WHAT THIS TASK INVOLVES.
Each line in the entries below that holds the string "green" is to be listed.

------ EXERCISE INPUTS

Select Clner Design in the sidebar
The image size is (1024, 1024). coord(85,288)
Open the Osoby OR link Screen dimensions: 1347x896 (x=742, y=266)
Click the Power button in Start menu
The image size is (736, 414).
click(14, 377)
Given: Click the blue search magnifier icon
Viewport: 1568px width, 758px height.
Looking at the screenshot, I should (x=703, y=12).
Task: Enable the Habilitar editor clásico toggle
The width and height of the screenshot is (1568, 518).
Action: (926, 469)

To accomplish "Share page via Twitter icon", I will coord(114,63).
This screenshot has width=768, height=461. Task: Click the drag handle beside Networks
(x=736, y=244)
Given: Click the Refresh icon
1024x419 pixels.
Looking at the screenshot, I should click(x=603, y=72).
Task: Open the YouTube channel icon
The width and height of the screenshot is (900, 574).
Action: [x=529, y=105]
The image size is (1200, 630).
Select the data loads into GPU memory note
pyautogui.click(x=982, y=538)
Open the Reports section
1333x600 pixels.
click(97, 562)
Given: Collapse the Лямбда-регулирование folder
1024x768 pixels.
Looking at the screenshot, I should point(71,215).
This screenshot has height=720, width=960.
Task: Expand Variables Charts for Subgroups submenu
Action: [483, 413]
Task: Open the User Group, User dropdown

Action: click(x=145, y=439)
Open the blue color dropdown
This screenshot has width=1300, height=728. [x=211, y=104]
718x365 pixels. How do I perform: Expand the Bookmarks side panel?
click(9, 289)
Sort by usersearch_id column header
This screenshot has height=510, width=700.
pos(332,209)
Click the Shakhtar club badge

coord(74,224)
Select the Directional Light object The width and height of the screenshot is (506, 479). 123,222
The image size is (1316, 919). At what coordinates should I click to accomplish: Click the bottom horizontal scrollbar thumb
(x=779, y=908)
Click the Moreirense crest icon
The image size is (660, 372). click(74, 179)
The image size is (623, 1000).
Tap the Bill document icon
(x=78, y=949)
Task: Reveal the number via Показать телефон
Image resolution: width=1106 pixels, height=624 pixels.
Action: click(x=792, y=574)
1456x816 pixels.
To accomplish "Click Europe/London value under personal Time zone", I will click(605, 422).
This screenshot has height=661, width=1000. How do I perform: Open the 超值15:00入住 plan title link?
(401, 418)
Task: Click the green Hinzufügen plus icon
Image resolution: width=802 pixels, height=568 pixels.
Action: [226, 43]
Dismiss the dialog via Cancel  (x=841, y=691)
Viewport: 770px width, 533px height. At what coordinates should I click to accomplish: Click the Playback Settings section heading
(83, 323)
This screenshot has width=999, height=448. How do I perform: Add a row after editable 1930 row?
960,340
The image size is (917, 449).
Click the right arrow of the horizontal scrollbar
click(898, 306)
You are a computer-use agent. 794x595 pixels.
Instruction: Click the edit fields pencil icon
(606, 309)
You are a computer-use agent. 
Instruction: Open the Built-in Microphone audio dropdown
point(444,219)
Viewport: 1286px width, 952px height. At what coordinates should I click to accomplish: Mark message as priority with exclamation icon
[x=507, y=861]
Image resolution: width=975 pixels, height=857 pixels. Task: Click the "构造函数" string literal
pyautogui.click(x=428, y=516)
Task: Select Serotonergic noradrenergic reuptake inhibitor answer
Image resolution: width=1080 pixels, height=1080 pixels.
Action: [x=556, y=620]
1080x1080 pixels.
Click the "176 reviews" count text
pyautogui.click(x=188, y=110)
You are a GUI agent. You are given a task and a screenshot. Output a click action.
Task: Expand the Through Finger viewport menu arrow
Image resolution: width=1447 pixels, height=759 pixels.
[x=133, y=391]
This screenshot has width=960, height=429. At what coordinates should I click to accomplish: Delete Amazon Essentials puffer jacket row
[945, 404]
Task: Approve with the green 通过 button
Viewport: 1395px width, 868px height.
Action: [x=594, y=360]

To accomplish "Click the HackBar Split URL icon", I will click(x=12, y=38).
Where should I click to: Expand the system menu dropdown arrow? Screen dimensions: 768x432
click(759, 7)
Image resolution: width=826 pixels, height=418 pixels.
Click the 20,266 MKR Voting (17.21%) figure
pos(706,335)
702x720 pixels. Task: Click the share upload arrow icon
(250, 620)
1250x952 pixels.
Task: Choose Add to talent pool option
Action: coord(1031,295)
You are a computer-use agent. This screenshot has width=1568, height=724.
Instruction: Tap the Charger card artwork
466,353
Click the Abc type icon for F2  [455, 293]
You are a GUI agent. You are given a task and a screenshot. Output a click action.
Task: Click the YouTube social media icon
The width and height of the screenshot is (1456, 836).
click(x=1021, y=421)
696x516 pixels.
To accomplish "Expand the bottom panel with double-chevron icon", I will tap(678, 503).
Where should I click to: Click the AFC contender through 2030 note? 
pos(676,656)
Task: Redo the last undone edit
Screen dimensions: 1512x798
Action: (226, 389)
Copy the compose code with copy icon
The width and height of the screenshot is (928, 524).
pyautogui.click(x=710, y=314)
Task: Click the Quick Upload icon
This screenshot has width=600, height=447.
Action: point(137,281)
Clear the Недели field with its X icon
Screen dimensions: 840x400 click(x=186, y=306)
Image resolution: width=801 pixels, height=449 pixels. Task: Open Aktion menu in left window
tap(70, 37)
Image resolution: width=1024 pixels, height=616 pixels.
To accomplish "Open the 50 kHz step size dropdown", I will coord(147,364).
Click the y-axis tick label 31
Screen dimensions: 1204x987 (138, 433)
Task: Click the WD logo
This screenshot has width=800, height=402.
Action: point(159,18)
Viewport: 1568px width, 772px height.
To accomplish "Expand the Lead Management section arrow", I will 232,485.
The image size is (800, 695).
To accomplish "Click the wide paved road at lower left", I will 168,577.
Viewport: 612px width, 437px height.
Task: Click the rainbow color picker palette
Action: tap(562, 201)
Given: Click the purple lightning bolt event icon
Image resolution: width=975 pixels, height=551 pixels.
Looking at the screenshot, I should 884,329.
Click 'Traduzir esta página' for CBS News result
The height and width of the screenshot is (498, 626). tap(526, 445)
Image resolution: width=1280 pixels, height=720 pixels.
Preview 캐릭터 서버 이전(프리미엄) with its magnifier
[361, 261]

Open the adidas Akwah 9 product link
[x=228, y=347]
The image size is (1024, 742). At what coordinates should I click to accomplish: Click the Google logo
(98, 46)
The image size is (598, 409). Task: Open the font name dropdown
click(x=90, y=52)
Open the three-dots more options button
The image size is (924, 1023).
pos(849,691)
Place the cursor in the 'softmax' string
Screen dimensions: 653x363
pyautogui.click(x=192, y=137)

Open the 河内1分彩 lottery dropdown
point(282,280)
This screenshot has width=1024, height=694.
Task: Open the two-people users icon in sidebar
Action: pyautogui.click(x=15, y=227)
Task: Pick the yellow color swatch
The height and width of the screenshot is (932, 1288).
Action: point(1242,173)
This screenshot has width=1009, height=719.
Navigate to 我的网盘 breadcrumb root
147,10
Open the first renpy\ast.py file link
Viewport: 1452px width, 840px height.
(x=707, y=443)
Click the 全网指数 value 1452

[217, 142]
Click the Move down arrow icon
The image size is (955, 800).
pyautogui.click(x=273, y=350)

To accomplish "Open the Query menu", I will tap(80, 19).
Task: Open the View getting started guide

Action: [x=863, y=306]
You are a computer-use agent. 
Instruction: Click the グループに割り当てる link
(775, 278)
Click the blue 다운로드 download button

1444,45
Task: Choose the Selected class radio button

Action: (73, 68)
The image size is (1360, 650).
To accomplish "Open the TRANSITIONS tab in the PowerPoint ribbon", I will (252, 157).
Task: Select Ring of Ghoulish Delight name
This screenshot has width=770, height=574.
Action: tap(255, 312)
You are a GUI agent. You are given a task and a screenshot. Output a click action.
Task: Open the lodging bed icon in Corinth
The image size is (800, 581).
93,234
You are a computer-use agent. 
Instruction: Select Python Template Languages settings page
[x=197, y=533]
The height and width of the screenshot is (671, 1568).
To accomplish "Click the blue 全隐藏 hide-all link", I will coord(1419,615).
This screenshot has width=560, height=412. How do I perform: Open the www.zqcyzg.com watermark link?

------------

RESPONSE BOX.
Task: Click the green Hinzufügen plus icon
Task: Approve with the green 通过 button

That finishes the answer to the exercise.